Re: AVRO schema evolution: adding optional column with default fails deserialization

2019-07-30 Thread Martin Mucha
Thank you very much for in depth answer. I understand how it works now
better, will test it shortly.
Thank you for your time.

Martin.

út 30. 7. 2019 v 17:09 odesílatel Ryan Skraba  napsal:

> Hello!  It's the same issue in your example code as allegro, even with
> the SpecificDatumReader.
>
> This line: datumReader = new SpecificDatumReader<>(schema)
> should be: datumReader = new SpecificDatumReader<>(originalSchema, schema)
>
> In Avro, the original schema is commonly known as the writer schema
> (the instance that originally wrote the binary data).  Schema
> evolution applies when you are using the constructor of the
> SpecificDatumReader that takes *both* reader and writer schemas.
>
> As a concrete example, if your original schema was:
>
> {
>   "type": "record",
>   "name": "Simple",
>   "fields": [
> {"name": "id", "type": "int"},
> {"name": "name","type": "string"}
>   ]
> }
>
> And you added a field:
>
> {
>   "type": "record",
>   "name": "SimpleV2",
>   "fields": [
> {"name": "id", "type": "int"},
> {"name": "name", "type": "string"},
> {"name": "description","type": ["null", "string"]}
>   ]
> }
>
> You could do the following safely, assuming that Simple and SimpleV2
> classes are generated from the avro-maven-plugin:
>
> @Test
> public void testSerializeDeserializeEvolution() throws IOException {
>   // Write a Simple v1 to bytes using your exact method.
>   byte[] v1AsBytes = serialize(new Simple(1, "name1"), true, false);
>
>   // Read as Simple v2, same as your method but with the writer and
> reader schema.
>   DatumReader datumReader =
>   new SpecificDatumReader<>(Simple.getClassSchema(),
> SimpleV2.getClassSchema());
>   Decoder decoder = DecoderFactory.get().binaryDecoder(v1AsBytes, null);
>   SimpleV2 v2 = datumReader.read(null, decoder);
>
>   assertThat(v2.getId(), is(1));
>   assertThat(v2.getName(), is(new Utf8("name1")));
>   assertThat(v2.getDescription(), nullValue());
> }
>
> This demonstrates with two different schemas and SpecificRecords in
> the same test, but the same principle applies if it's the same record
> that has evolved -- you need to know the original schema that wrote
> the data in order to apply the schema that you're now using for
> reading.
>
> I hope this clarifies what you are looking for!
>
> All my best, Ryan
>
>
>
> On Tue, Jul 30, 2019 at 3:30 PM Martin Mucha  wrote:
> >
> > Thanks for answer.
> >
> > Actually I have exactly the same behavior with avro 1.9.0 and following
> deserializer in our other app, which uses strictly avro codebase, and
> failing with same exceptions.
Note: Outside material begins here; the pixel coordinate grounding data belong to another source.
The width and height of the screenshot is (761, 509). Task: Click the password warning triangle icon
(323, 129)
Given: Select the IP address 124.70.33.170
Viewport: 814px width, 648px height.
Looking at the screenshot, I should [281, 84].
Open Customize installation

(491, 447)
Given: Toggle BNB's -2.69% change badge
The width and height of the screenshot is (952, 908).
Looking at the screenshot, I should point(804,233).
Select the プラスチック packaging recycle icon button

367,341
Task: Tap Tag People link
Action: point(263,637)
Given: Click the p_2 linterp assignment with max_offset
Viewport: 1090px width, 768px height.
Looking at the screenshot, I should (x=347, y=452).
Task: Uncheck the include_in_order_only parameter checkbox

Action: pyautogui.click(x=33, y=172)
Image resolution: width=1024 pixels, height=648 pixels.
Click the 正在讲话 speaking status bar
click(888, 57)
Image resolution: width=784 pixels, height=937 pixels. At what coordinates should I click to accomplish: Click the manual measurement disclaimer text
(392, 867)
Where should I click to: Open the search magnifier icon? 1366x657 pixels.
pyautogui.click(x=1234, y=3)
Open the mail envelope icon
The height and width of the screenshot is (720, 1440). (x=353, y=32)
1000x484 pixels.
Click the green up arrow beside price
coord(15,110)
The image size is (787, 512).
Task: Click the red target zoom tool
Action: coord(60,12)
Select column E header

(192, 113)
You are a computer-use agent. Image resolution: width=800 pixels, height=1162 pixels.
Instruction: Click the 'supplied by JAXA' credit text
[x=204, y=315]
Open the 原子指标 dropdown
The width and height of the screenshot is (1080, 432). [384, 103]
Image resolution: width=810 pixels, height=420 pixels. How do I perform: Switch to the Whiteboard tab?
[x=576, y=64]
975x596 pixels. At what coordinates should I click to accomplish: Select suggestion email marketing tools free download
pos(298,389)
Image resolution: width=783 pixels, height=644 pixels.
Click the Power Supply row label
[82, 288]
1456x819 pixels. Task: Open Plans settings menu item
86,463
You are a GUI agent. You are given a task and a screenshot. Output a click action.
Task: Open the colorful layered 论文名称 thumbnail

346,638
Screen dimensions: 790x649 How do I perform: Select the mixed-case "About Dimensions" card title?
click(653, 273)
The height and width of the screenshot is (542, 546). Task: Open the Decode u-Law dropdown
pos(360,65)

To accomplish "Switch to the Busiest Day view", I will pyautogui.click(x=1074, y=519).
So lets leave "allegro" library and lots of
> other tools out of it in our discussion.
> > I can use whichever aproach. All I need is single way, where I can
> deserialize byte[] into class generated by avro-maven-plugin, and which
> will respect documentation regarding schema evolution. Currently we're
> using following deserializer and serializer, and these does not work when
> it comes to schema evolution. What is the correct way to serialize and
> deserializer avro data?
> >
> > I probably don't understand your mention about GenericRecord or
> GenericDatumReader. I tried to use GenericDatumReader in deserializer
> below, but then it seems I got back just GenericData$Record instance, which
> I can use then to access array of instances, which is not what I'm looking
> for(IIUC), since in that case I could have just use plain old JSON and
> deserialize it using jackson having no schema evolution problems at all. If
> that's correct, I'd rather stick to SpecificDatumReader, and somehow fix it
> if possible.
> >
> > What can be done? Or how schema evolution is intended to be used? I
> found a lots of question searching for this answer.
> >
> > thanks!
> > Martin.
> >
> > deserializer:
> >
> > public static  T deserialize(Class
> targetType,
> >byte[]
> data,
> >boolean
> useBinaryDecoder) {
> > try {
> > if (data == null) {
> > return null;
> > }
> >
> > log.trace("data='{}'",
> DatatypeConverter.printHexBinary(data));
> >
> > Schema schema = targetType.newInstance().getSchema();
> > DatumReader datumReader = new
> SpecificDatumReader<>(schema);
> > Decoder decoder = useBinaryDecoder
> > ? DecoderFactory.get().binaryDecoder(data, null)
> > : DecoderFactory.get().jsonDecoder(schema, new
> String(data));
> >
> > T result = targetType.cast(datumReader.read(null, decoder));
> > log.trace("deserialized data='{}'", result);
> > return result;
> > } catch (Exception ex) {
> > throw new SerializationException("Error deserializing data",
> ex);
> > }
> > }
> >
> > serializer:
> > public static  byte[] serialize(T data,
> boolean 

Re: AVRO schema evolution: adding optional column with default fails deserialization

2019-07-30 Thread Ryan Skraba
Hello!  It's the same issue in your example code as allegro, even with
the SpecificDatumReader.

This line: datumReader = new SpecificDatumReader<>(schema)
should be: datumReader = new SpecificDatumReader<>(originalSchema, schema)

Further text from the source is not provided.